** Opening Material for this exercise block **
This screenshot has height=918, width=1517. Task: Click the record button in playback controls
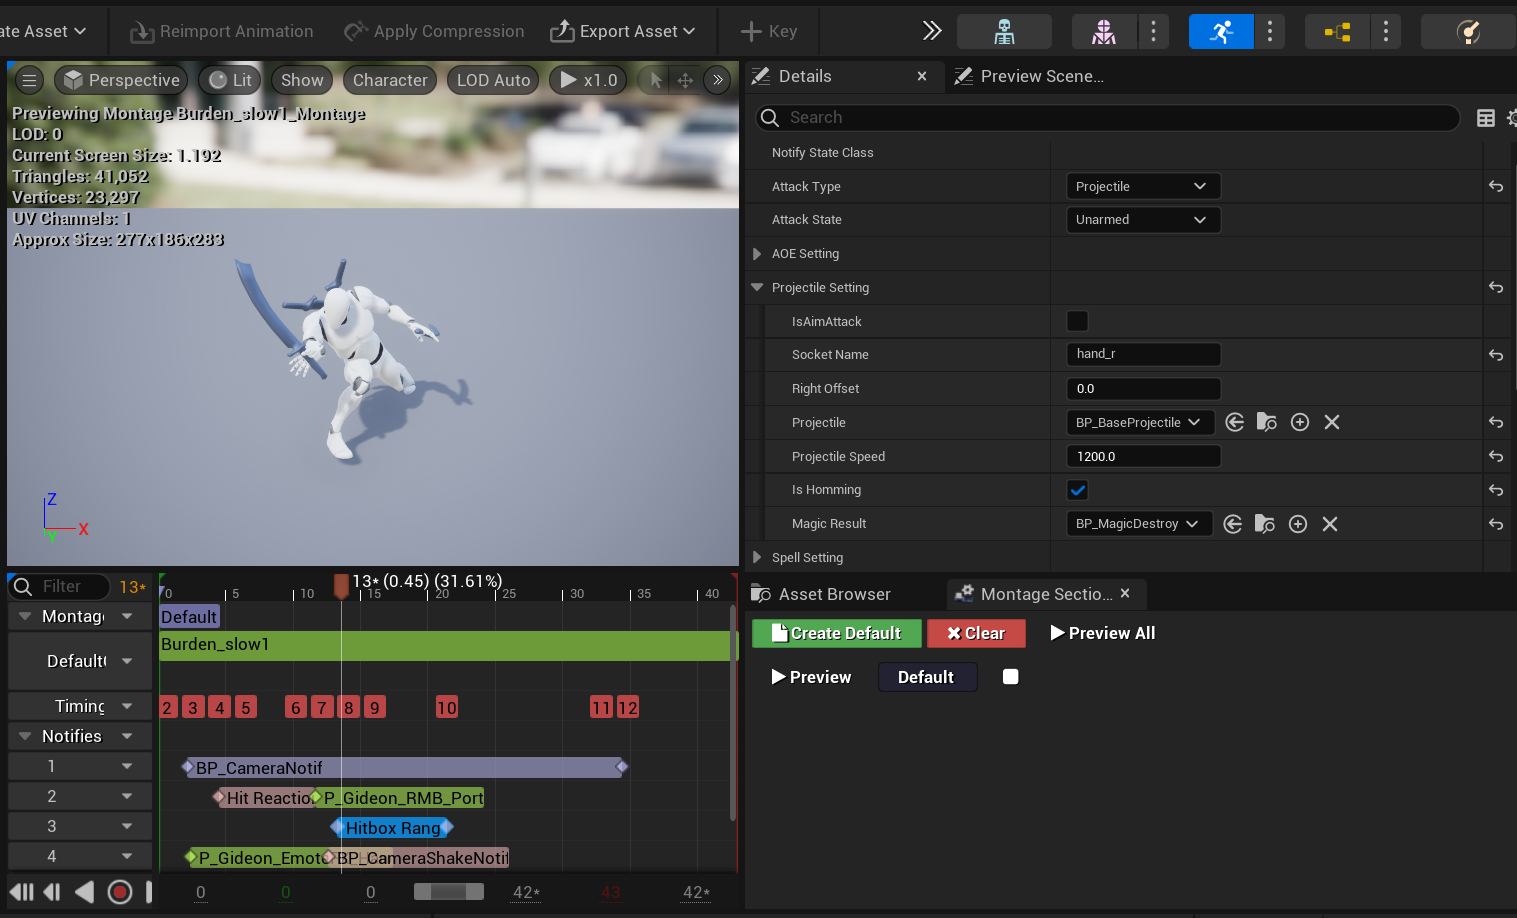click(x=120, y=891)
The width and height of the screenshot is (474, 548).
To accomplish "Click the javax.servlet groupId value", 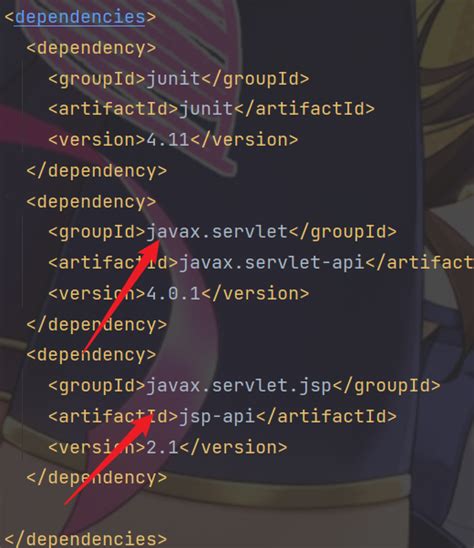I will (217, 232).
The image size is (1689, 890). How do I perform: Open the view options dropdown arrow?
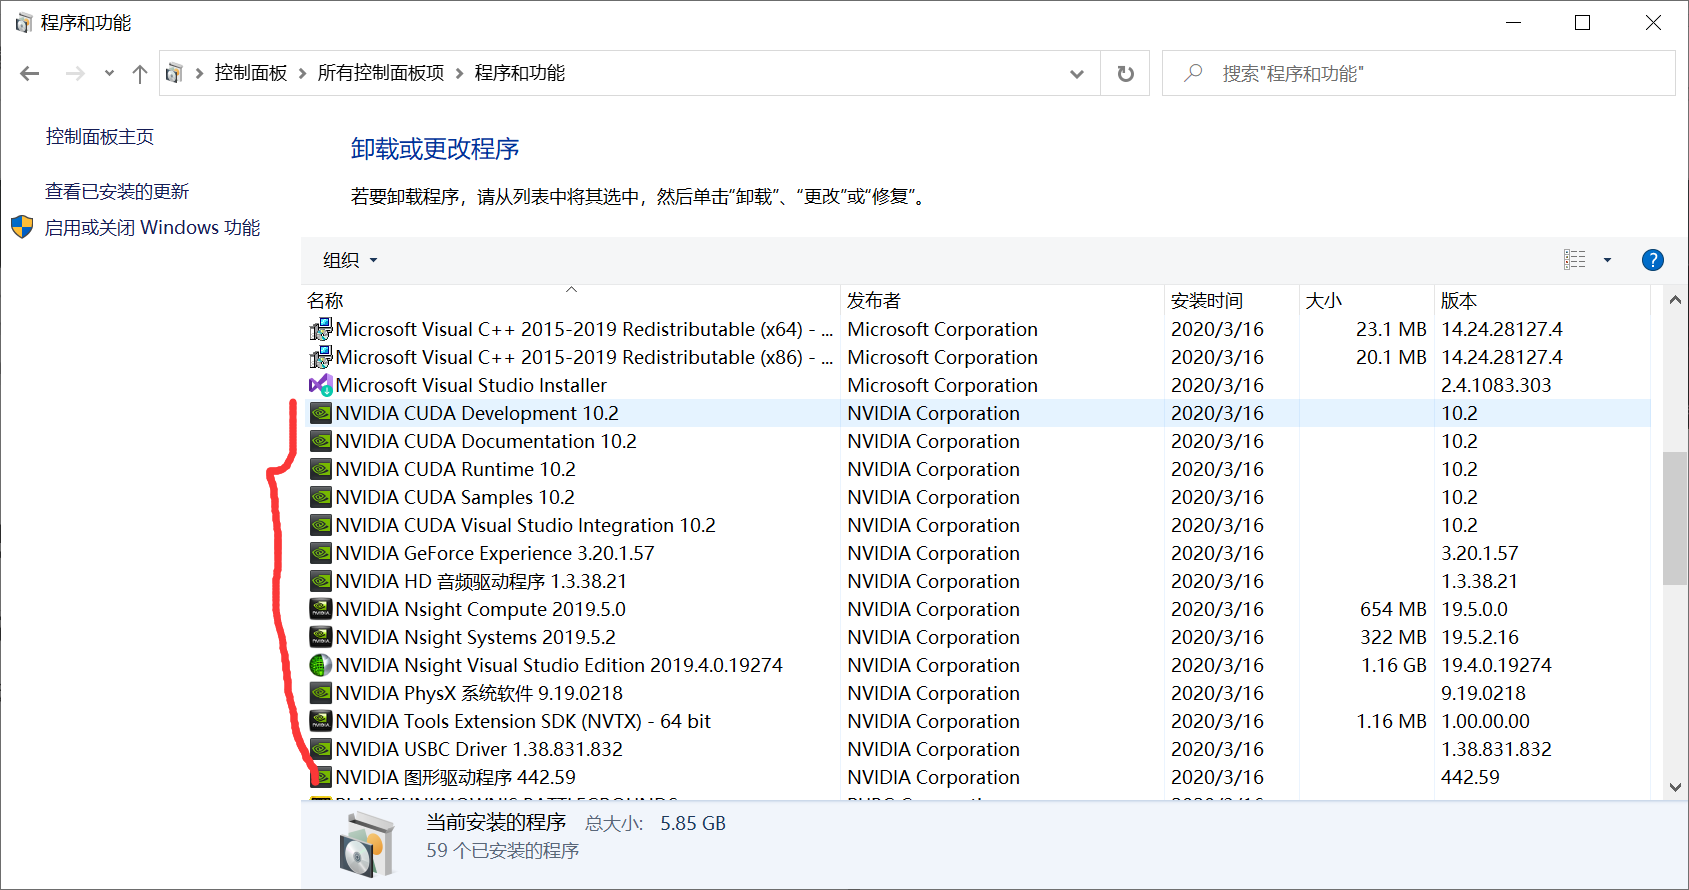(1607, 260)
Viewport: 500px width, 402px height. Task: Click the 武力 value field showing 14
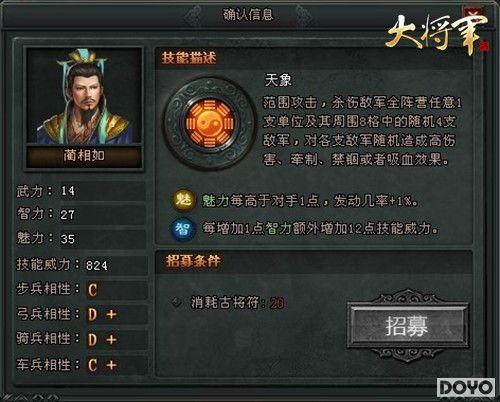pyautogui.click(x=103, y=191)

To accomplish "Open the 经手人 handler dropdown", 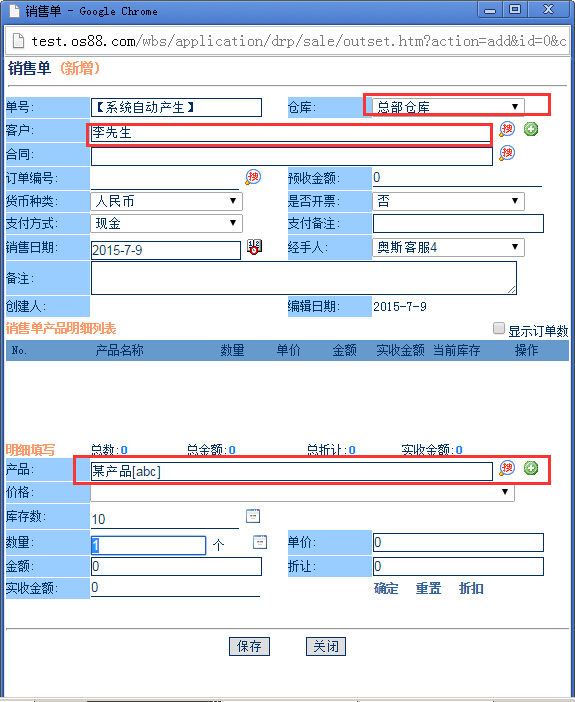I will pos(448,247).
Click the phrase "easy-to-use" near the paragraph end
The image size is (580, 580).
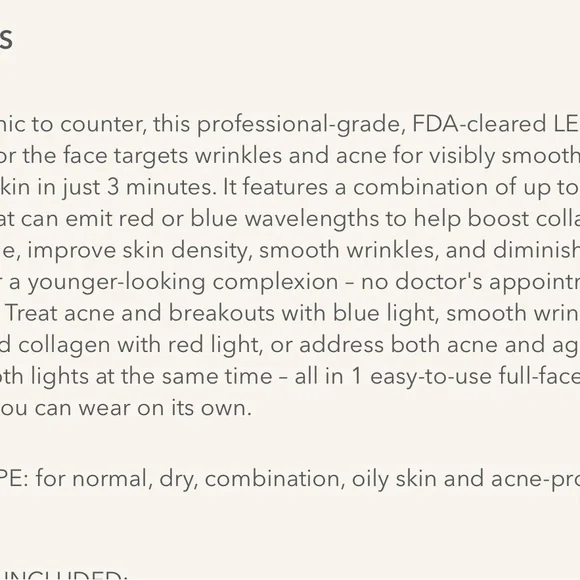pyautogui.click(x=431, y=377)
** Closing Material for this exercise block **
* [Exercise brief]
Begin with the line holding "Click the phrase" and end with the last line of the listing. Reproduce each of those lines exactly, and leave every picture out.

* [Task response]
Click the phrase "easy-to-use" near the paragraph end
The image size is (580, 580).
pyautogui.click(x=431, y=377)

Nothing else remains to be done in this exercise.